Monte Carlo provides automated monitoring of domain integrity, ensuring that data remains accurate and consistent without manual intervention. With a data observability solution like Monte Carlo, data teams get:

  • Automated data quality checks and monitoring
  • Early detection of data anomalies and inconsistencies
  • Improved reliability of data-driven applications

Explore Monte Carlo’s features and request a demo to see how automated domain integrity monitoring can enhance your data reliability efforts.

Our promise: we will show you the product.

Frequently Asked Questions

What is domain integrity with an example?

Domain integrity ensures that all values in a database column fall within a defined set of permissible values. For example, if you have a column for ages in a table, you can enforce domain integrity by specifying that the age column only accepts integer values between 18 and 65. This prevents invalid data from being entered into the column.

How do I ensure domain integrity in SQL Server?

You ensure domain integrity in SQL Server by defining appropriate data types for columns and using constraints such as NOT NULL, CHECK, UNIQUE, and DEFAULT. These constraints ensure that the data entered into the columns meets specific criteria, such as non-null values, specific ranges, uniqueness, and default values.

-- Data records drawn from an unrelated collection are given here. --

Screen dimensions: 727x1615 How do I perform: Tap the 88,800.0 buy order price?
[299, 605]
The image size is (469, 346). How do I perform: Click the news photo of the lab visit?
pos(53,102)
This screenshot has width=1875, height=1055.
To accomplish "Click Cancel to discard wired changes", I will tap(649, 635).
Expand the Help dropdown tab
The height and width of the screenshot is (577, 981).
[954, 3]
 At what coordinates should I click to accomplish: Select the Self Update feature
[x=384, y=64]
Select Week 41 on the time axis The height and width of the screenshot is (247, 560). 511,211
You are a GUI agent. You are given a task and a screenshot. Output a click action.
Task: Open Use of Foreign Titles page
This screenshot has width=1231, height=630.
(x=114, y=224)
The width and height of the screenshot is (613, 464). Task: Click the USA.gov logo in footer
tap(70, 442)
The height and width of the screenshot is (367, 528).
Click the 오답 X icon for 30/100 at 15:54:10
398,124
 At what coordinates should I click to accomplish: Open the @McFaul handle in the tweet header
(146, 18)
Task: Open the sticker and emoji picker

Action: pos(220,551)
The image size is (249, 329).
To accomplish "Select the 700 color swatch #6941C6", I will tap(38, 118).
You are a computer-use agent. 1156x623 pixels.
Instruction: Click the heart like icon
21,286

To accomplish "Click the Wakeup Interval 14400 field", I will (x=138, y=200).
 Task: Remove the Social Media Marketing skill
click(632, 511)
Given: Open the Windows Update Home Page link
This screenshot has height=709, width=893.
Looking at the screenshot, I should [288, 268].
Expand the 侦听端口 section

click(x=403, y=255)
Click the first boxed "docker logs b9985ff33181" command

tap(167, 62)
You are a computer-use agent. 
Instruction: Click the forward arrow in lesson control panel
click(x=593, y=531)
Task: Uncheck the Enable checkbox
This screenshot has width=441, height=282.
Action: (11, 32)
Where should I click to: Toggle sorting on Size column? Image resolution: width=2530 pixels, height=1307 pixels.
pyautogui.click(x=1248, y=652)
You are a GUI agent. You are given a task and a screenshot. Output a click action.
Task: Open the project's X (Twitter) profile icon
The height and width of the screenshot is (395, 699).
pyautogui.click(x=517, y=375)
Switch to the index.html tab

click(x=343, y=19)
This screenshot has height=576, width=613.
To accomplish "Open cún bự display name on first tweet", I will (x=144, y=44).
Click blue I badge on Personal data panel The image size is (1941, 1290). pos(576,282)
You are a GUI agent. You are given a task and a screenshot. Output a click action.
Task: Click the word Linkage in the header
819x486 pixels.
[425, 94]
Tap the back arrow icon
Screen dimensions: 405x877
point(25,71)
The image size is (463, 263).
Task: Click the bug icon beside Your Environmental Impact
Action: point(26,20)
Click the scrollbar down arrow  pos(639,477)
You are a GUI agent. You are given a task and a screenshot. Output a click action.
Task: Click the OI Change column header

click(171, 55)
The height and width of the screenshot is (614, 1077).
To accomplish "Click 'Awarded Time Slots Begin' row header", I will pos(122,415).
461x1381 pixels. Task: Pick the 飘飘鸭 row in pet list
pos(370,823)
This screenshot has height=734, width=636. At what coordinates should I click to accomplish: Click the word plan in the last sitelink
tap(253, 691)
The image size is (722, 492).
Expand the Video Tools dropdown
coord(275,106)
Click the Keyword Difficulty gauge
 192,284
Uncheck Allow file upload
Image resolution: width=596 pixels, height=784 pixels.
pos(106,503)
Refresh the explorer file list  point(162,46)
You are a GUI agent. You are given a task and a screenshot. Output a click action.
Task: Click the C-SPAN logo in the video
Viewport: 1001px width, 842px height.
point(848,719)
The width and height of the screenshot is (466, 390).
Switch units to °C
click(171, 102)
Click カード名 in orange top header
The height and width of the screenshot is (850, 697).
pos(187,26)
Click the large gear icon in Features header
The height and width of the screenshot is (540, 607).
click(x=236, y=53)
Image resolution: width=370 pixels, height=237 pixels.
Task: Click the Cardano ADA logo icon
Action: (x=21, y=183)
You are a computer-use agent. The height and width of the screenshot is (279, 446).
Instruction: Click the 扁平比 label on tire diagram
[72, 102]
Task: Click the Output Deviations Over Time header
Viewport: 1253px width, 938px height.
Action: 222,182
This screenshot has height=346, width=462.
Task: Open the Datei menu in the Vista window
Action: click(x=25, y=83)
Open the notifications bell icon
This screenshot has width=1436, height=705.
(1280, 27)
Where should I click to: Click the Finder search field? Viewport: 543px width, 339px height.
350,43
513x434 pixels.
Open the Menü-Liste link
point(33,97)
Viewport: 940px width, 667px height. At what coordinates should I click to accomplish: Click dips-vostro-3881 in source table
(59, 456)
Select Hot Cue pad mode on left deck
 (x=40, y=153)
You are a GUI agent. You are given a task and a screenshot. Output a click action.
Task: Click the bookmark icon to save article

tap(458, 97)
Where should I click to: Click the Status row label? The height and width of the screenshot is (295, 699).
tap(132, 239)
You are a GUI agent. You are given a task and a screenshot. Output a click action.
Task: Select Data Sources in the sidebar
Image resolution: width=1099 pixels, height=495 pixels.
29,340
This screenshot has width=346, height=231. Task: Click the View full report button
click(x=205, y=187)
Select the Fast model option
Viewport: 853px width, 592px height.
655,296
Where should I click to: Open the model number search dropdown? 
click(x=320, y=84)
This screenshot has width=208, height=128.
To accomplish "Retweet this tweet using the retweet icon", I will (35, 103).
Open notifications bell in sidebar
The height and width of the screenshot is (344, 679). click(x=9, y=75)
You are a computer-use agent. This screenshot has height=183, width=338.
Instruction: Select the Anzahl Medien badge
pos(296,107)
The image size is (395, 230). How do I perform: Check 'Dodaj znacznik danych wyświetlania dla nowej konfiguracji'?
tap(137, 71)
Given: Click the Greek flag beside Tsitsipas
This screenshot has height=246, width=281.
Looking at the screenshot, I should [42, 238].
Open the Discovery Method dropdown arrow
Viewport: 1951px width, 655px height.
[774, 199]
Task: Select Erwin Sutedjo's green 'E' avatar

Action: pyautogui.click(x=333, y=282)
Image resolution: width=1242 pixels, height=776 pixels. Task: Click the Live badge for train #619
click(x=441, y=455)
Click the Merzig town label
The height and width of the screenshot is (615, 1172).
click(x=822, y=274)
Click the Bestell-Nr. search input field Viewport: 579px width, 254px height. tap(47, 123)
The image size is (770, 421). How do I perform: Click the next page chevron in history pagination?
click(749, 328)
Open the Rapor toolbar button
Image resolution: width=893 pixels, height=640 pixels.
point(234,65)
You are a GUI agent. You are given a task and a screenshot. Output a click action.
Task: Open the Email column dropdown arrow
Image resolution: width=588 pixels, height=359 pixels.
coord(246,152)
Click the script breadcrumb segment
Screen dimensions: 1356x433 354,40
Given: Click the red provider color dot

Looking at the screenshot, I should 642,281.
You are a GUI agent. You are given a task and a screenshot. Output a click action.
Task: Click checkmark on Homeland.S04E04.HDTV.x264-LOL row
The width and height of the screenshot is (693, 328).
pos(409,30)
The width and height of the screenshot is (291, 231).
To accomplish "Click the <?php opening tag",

Why is domain integrity important?

Domain integrity is important because it ensures the accuracy and consistency of data within a database. By enforcing rules on the types of data that can be entered into each column, it prevents the entry of invalid data, which can lead to data corruption, errors in data processing, and inaccurate reports. Maintaining domain integrity helps ensure that the data remains reliable and useful for decision-making and analysis.

What is an example of a domain integrity constraint?

An example of a domain integrity constraint is a rule that ensures data in a column meets specific criteria, such as a column that only accepts non-null values, values within a certain range, or unique values. For instance, setting a rule that a column for ages only accepts values between 18 and 65 helps maintain valid data entries.

What is the difference between entity integrity and domain integrity?

Entity integrity ensures that each row in a table can be uniquely identified, typically through the use of primary keys that are unique and not null. Domain integrity, on the other hand, ensures that all values in a column fall within a defined set of permissible values, using data types and constraints. While entity integrity focuses on the uniqueness of rows, domain integrity focuses on the validity and consistency of individual column values.

What are domain integrity constraints?

Domain integrity constraints are rules applied to database columns to ensure that the data entered into those columns is valid and consistent. Examples of domain integrity constraints include: NOT NULL (ensuring a column cannot have null values), CHECK (ensuring values meet specific criteria), UNIQUE (ensuring all values in a column are unique), and DEFAULT (providing a default value if none is specified). These constraints help maintain the quality and reliability of the data within a database.